An independent review into the sale of intellectual property by third-level colleges has found weaknesses in the way conflicts of interest among research staff are managed in the sale of lucrative spinout companies.
The review was prompted by concerns raised at the Dáil’s Public Accounts Committee last year over potential conflicts of interest in this sector, particularly where research staff are also shareholders in companies that end up being sold for large sums of money.
The report commissioned by the Higher Education Authority concluded that policies in higher education institutions for commercialisation work were broadly in line with international good practice.
However, it found areas of weakness and a lack of clarity in some areas, such as policies for managing of conflicts of interest and decisions around the equity stakes institutes take in spinout firms.
It found institutions should take more responsibility at a senior level to put robust conflict of interest management systems in place and to monitor their implementation and effectiveness.
While these policies were well-recognised, responsibility tended to be placed on the individual rather than taken collectively within the college, it found.
It also found a need for greater clarity across the sector around the approach to be taken to determining equity stakes.
The review provides ten key recommendations which, it said, would strengthen IP policies and management of conflicts of interest relating to the commercialisation of IP from colleges.
In a statement, the Higher Education Authority said process of implementing the recommendations had already commenced.
The authority’s chief executive Dr Graham Love said there has been rapid change within many of the higher education institutions in Ireland, with an increased emphasis on IP commercialisation and on enhancing links with industry.
“Good progress has been made, and the implementation of the recommendations of this review will result in simpler and more accessible IP policies and more robust management procedures,” he said.
Much of the Public Accounts Committee’s concerns had focused on the potential conflicts of interest surrounding the sale of a company co-located at Waterford Institute of Technology (WIT).
FeedHenry, a mobile software company incorporated at WIT, was sold to an American multinational company in September 2014 for €63.5 million.
WIT, which owned 3.1 per cent of the company’s shares, received €1.3 million.
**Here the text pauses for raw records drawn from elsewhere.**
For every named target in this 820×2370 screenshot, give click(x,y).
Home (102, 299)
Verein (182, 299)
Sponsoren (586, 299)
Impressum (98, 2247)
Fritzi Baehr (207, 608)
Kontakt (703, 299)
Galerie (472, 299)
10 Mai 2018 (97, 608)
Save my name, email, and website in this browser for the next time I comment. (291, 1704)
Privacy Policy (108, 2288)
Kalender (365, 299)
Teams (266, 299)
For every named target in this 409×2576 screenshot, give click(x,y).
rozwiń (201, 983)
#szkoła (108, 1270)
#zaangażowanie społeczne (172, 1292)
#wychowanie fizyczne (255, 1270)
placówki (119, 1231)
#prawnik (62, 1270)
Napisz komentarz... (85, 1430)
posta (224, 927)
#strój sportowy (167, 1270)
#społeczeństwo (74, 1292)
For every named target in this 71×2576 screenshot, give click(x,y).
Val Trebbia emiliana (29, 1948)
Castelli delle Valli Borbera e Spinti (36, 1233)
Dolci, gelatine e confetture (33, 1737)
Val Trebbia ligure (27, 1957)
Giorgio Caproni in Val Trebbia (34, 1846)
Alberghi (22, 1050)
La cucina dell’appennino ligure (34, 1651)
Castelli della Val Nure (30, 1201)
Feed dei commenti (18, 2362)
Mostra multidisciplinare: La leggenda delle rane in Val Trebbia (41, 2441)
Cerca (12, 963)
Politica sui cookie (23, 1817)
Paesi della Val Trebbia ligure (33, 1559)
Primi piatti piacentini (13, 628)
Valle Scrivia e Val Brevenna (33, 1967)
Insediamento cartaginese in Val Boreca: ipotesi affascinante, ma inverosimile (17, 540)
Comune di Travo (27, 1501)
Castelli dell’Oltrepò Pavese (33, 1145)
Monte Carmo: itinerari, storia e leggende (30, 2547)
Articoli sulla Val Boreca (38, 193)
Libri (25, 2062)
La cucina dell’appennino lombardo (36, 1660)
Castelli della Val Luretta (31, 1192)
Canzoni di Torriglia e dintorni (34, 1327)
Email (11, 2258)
Willie Donnelly, WIT’s current president, was vice-president of research at the time of the sale and owned under 2 per cent of FeedHenry’s shares.
Mr Donnelly insisted at the time that his interests were fully declared at all times and he was was not involved in decisions over the commercialisation of research.
In a statement, WIT said it welcomed the review which provided the institute with an opportunity to review its own framework against the report with recommendations with a view to enhancing it as required.
“We are committed to continue to drive the social and economic development of the region through our excellence in research and innovation,” it added.